On peut éventuellement spécifier l’unicité de la quantité en utilisant le symbole ∃! qui se lit « il existe
un et un seul ».
Exemples 24.
1. L’assertion (∃x ∈ R, x2 = 1) signifie « il existe un réel x tel que x2 = 1 ».
2. L’assertion (∃!x ∈ R, x2 = 0) signifie « il existe un unique réel x tel que x2 = 0 ».
Remarque 25. Il n’existe pas de façon générique pour démontrer une assertion quantifiée existentiellement ; il faut agir au cas par cas.
3.3
Remarques sur les assertions quantifiées
L’ordre est important. Dans une assertion complexe, l’ordre dans lequel sont écrits les quantificateurs est important. Considérons par exemple les deux assertions suivantes :
∀x ∈ R, ∃n ∈ N, x < n et ∃n ∈ N, ∀x ∈ R, x < n,
qui ne diffèrent que par l’ordre dans lequel sont données les parties quantifiées.

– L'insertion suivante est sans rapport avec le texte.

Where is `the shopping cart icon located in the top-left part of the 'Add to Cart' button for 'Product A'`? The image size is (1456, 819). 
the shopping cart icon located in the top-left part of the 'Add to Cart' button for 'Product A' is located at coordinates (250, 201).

La première assertion est vraie car elle signifie que pour chaque réel, on peut trouver un entier qui lui
est strictement supérieur. En revanche, la seconde assertion est fausse car elle signifie qu’il existe un
entier qui est strictement supérieur à tout réel – et donc à lui-même, ce qui est impossible.

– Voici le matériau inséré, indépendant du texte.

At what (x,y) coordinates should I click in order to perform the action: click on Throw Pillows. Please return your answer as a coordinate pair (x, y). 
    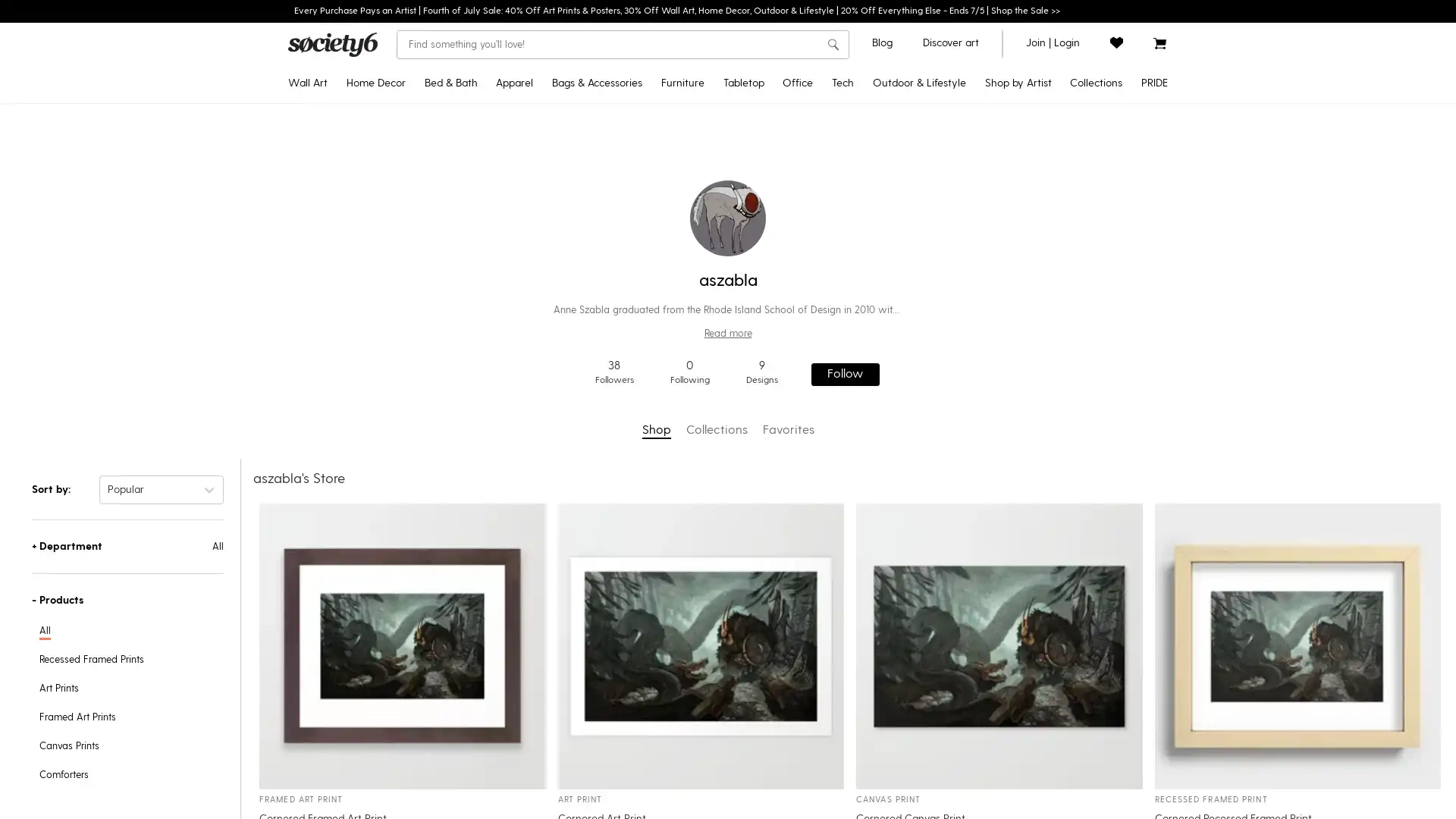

Différence entre le langage courant et le langage quantifié. Une des différences les plus
importantes entre une assertion en langage courant et la même assertion sous forme quantifiée est que
l’écriture quantifiée nécessite de nommer les objets. Reprenons les exemples précédents, on a :
• (∀x ∈ R, x2 > 0) peut s’énoncer « Le carré de tout réel est positif (ou nul) » ;
• et (∃x ∈ R, x2 = 1) peut s’énoncer « Il existe (au moins) un réel de carré 1 ».

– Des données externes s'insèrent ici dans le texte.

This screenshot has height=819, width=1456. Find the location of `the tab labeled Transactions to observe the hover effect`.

La formulation dans le langage courant a pour elle d’être concise, mais elle est moins pertinente
lorsqu’il s’agit de la démontrer. En effet, le fait de nommer le réel en question – i.e. x dans les exemples
ci-dessus –permet ensuite d’utiliser cette quantité pour calculer, écrire une équation, etc.
Méthodologie. La première étape d’une démonstration est souvent de repérer et nommer les quantités
intéressantes pour ensuite les utiliser.